Transcribe nothing except the lines below that run from the one with "Given: Click the" to the one with "Click Notepad vertical scrollbar up arrow", ends included, and do not copy any picture.

**MATERIAL SUPPLIED:**
----------
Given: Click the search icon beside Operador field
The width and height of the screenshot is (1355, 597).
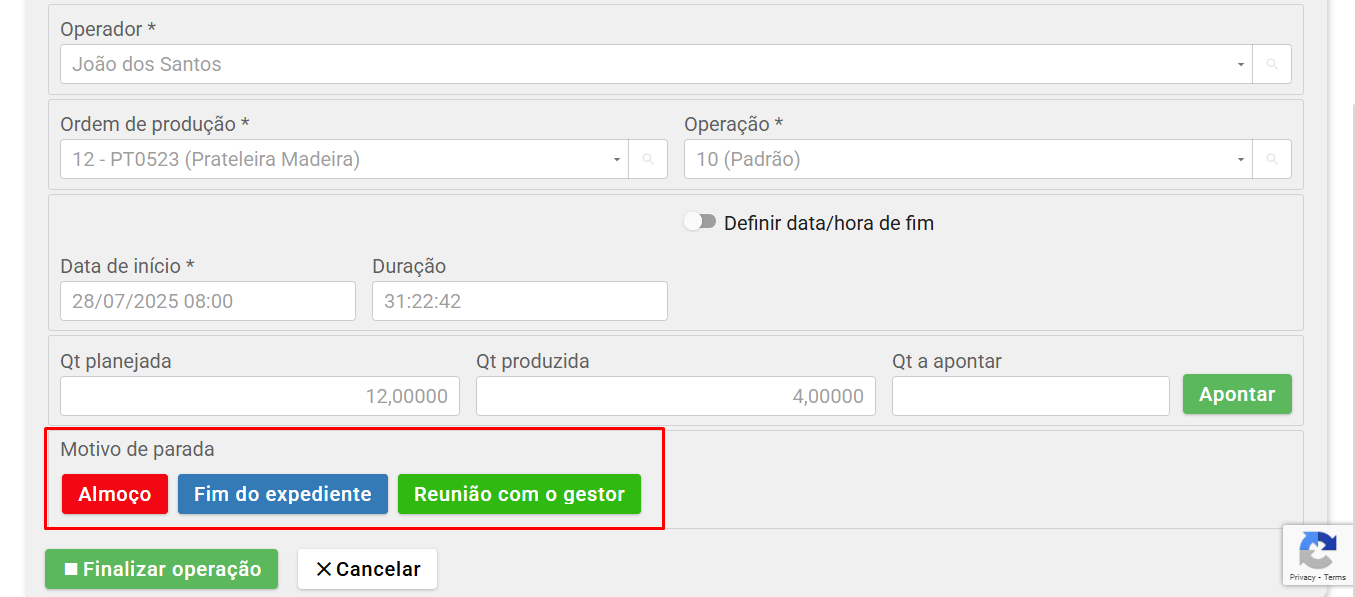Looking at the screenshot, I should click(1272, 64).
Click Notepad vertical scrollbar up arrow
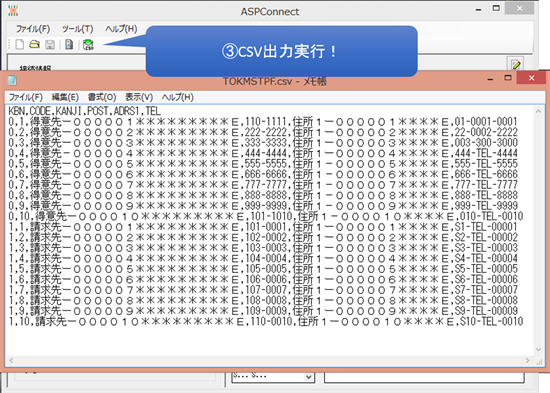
----------
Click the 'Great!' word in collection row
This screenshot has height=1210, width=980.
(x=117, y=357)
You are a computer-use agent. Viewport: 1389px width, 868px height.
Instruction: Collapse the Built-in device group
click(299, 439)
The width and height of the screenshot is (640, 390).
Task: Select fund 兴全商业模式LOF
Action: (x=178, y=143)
----------
**SOLUTION TO THIS PROBLEM:**
Given: Click the search icon beside Operador field
The width and height of the screenshot is (1355, 597).
Looking at the screenshot, I should click(1272, 64).
Click Notepad vertical scrollbar up arrow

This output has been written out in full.